Gerhard Schröder im Berliner Ensemble

Axel Vornbäumen

Zwanzig Minuten sitzt Gerhard Schröder an diesem Montagabend bereits auf dem blauen Sofa im Berliner Ensemble – und noch immer hat er das rechte Bein über das linke geschlagen. Nun liegt auch noch sein linker Arm auf der Rücklehne. Der Ex-Kanzler, „meinetwegen auch Altkanzler“, öffnet sich gewissermaßen in der denkbar entspanntesten Erzählhaltung seinem Auditorium. Man kommt nicht umhin festzustellen: Donnerwetter, hier ruht aber jemand enorm in sich! Ach was, da hat einer sogar Spaß an seiner neuen Rolle als Kanzlererklärer. Gerade hat er wieder zu einer seiner Lieblingsvokabeln gegriffen: „Vernünftig“, sagt Schröder, sei sein Versuch gewesen, sich für seine Reformpolitik „die Legitimation durchs Volk“ zu holen. Damals war das, im Sommer ’05, die Entscheidung für Neuwahlen.

In der Schröderschen Gebrauchsrhetorik war „vernünftig“ früher irgendwo zwischen „basta“ und „die Kirche im Dorf lassen“ angesiedelt. Gerne hat er das immer dann eingesetzt, wenn er, der Entscheider, mal wieder Schritte zu erklären hatte, die nicht jeder auf Anhieb mitzugehen bereit gewesen war. Hinterher haben es auch nicht immer alle verstanden, aber das war Schröder dann meist egal.
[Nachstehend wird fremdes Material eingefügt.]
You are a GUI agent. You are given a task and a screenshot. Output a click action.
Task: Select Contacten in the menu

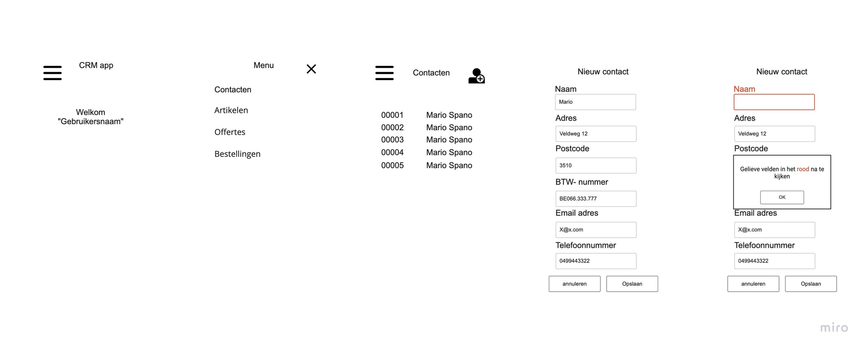coord(233,89)
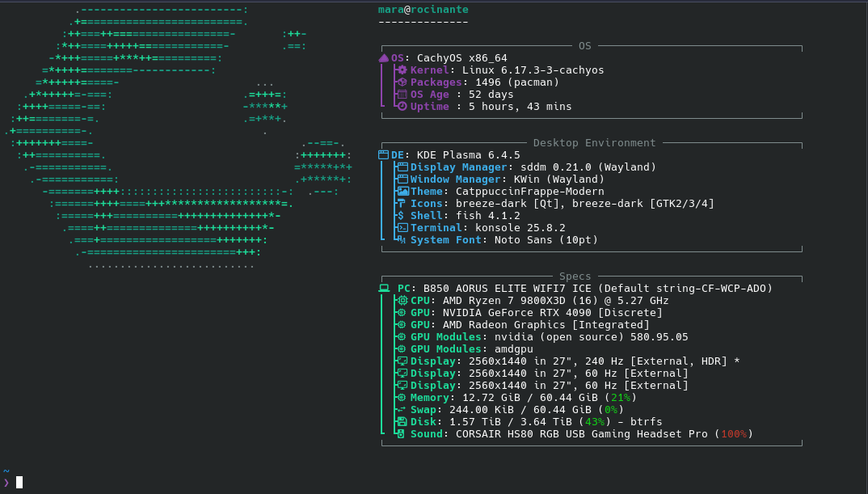Click the prompt icon beside Terminal
Viewport: 868px width, 494px height.
(x=402, y=228)
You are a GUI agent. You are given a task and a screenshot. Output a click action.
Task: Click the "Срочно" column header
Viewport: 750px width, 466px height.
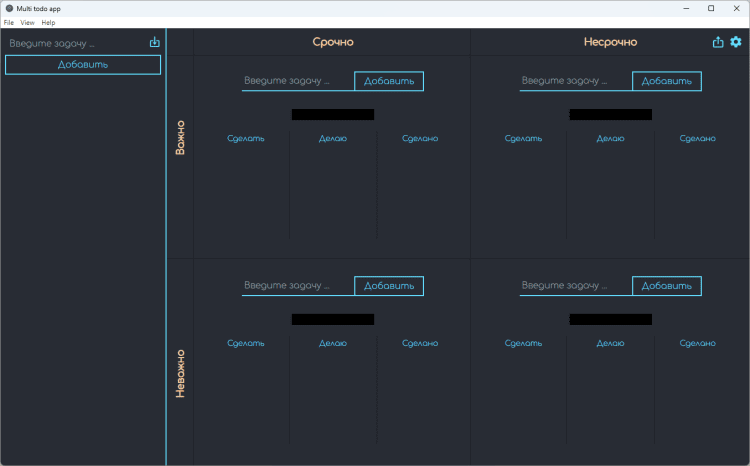(x=332, y=42)
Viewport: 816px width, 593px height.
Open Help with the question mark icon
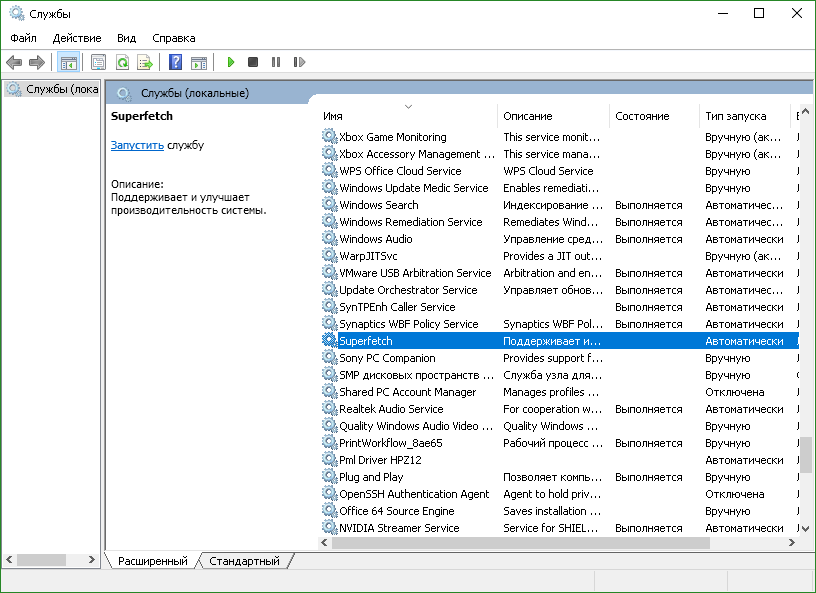click(175, 62)
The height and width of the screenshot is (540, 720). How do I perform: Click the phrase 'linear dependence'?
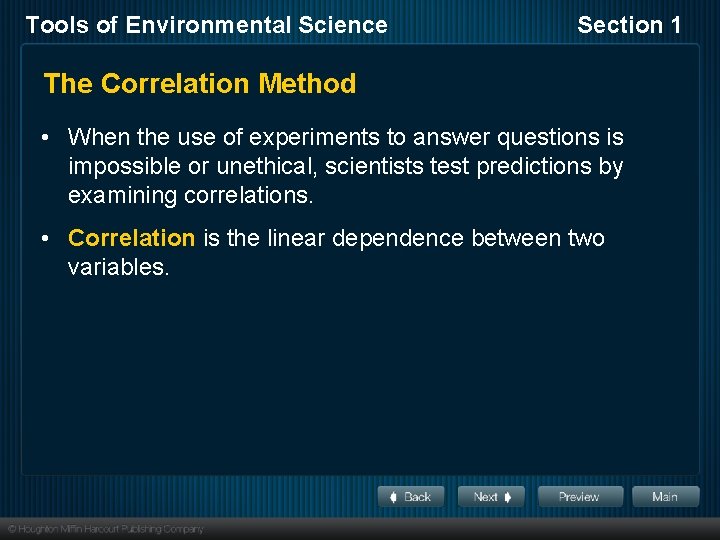[x=366, y=239]
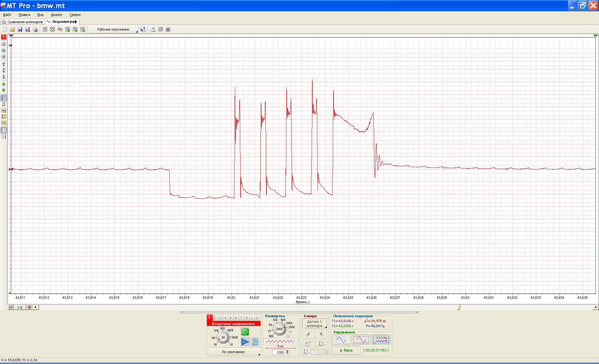Click the multi-channel recorder mode icon
Image resolution: width=599 pixels, height=364 pixels.
pos(381,339)
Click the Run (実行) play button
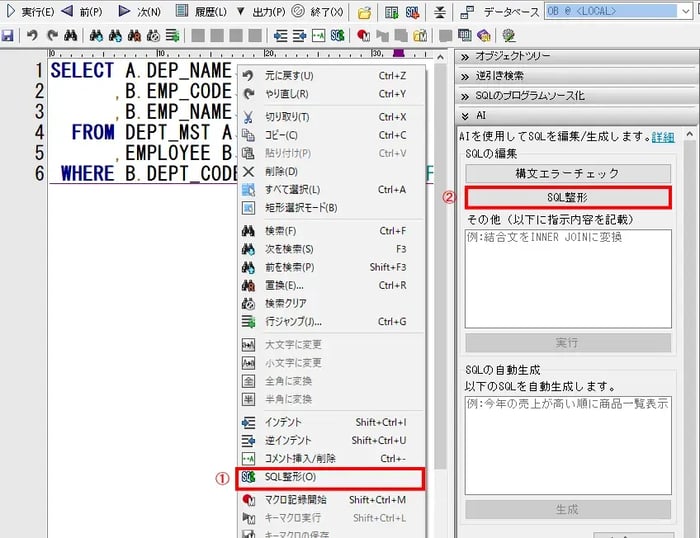The height and width of the screenshot is (538, 700). (x=30, y=12)
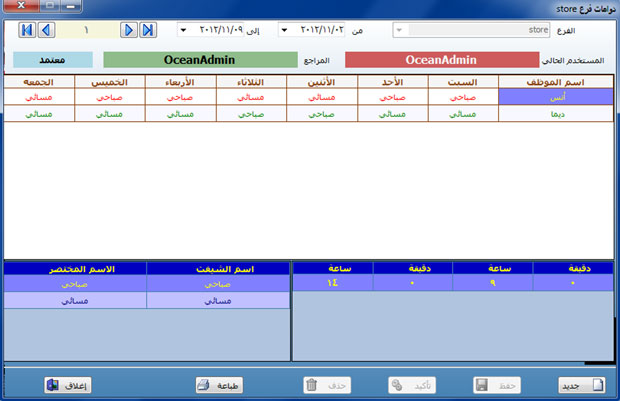Image resolution: width=620 pixels, height=401 pixels.
Task: Click the previous record arrow
Action: pos(46,30)
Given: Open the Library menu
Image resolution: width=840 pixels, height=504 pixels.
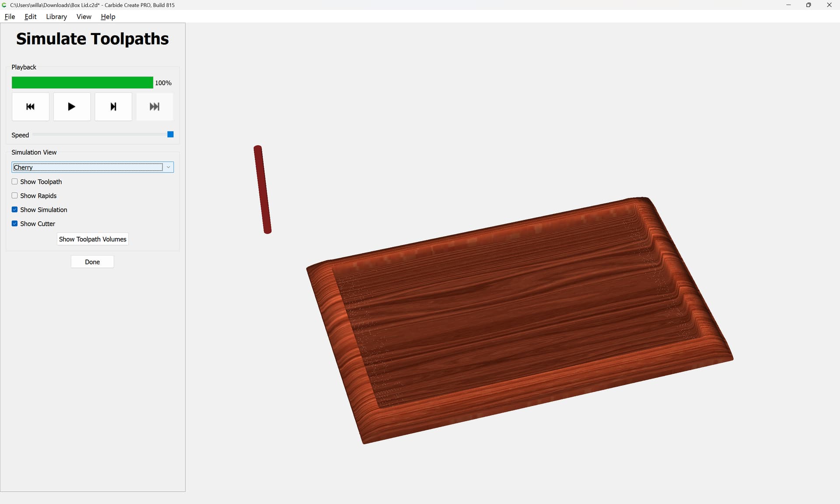Looking at the screenshot, I should [56, 17].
Heute könnte es ihm egal sein. Aber so eitel ist er dann doch, dass er dieser Tage umtriebig als Handlungsreisender in eigener Sache unterwegs ist, um seine Autobiografie „Entscheidungen. Mein Leben in der Politik“ zu präsentieren. Ein wenig, sagt Schröder, und nur ein kleines bisschen schwingt dabei sein Hang zur Selbstironie mit, wolle er schon die „Deutungshoheit“ über seine Amtszeit inne haben. Hat er?

Nun, das hat er – und wo geht das besser als an Abenden wie diesem im BE, an dem ihm Moderator Wolfgang Herles selten dazwischen funkt und nur beim Russlandbild Schröders mal kritisch nachhakt, weil da mit der Pressefreiheit und Tschetschenien und sonst doch so vieles im Argen liege. Es gibt bei solchen Veranstaltungen mit überschaubarem Nachrichtenwert dann immer doch etwas, was noch nicht so bekannt ist. Dass Schröder mit Wladimir Putin mal, rein theoretisch nur, die Möglichkeit eines internationalen Militäreinsatzes für Tschetschenien durchgespielt hat, das ist so eine Neuigkeit. Irgendwann sei man auch auf die Frage nach entsprechenden Truppen gekommen. Schickst Du welche?, habe Putin bedeutet. Da, erzählt Schröder, habe er, Schröder, schnell gesagt: Komm, lass’ uns die Debatte beenden. Im BE ist es sehr still geworden an dieser Stelle. Wahrscheinlich ahnt das Auditorium, dass es in der Bewertung Russlands zu größeren Korrekturarbeiten wohl nicht mehr kommen wird. Schröder sagt: „Es ist meine Position, die werde ich nicht ändern“.